DEFINITION: A metric describing the amount you can expect to lose on an investment on your worst day in an average month. Equal to an asset’s 95% value-at-risk.

Graphic describing how to read a dScore in the Finiac app.

When you’re considering whether or not to invest in a particular asset, it’s important to know exactly how much you’re putting on the line. dScore is a quick, easy way to understand what the experience of owning that asset will be like.

🔗 Finiac’s asset detail pages provide a dScore for every asset in our database. A few examples: $AAPL, $AMZN, $NKE, $AZO

dScore can be calculated on any asset whose value changes over time—for example, a stock, an ETF, or a portfolio. In Finiac, we often pair dScore with Risk Efficiency to give a better picture of your real-world risk.

More details below 👇

## How we calculate dScore

dScore, statistically speaking, is equivalent to 95% value-at-risk. There three ways to calculate value-at-risk: the historical method, the covariance method, and with a Monte Carlo simulation.

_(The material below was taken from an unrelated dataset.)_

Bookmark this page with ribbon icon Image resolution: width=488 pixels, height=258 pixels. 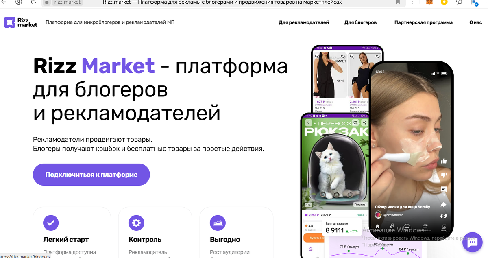pyautogui.click(x=398, y=2)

We’re using the historical method, which is actually quite straightforward:

First, we compile the daily returns for a given asset over the last year (in %).

Each calendar year has about 250 trading days, so that’s the dataset we’re working with.

We arrange those 250 daily returns from worst to best.

We identify the position 5% up from the absolute worst day

In the given set of 250, that’s the 12th worst day.

Therefore, **dScore = the 12th-worst day in the past year**.

## Why dScore matters

We talk a lot about “risk” at Finiac, but that can feel kind of abstract. dScore is helps bring you back to earth.

*For example:*

Let’s say your portfolio is worth $5,000.

You open the portfolio in Finiac, and find that its dScore is 4.08%.

That means that, in any given month, you should expect **at least one day** where you’re down $204 (because $5,000 x 4.08% = $204).

Now: ask yourself **how you feel about that number**. If you say:

*“I’d hate to ever be down that much on a single day.”*Probably time to ease back. Rebalance your portfolio toward lower-volatility assets.*“That’s not too bad. It wouldn’t freak me out.”*You’ve got some headroom to explore more volatile assets, if you like.

*“That hurts, but I get it. It feels like a comfortable risk for me.”*You’re in good shape. Carry on.

🤫

The “d” in “dScore” is short for “damn!” As in, “Damn, that hurts!”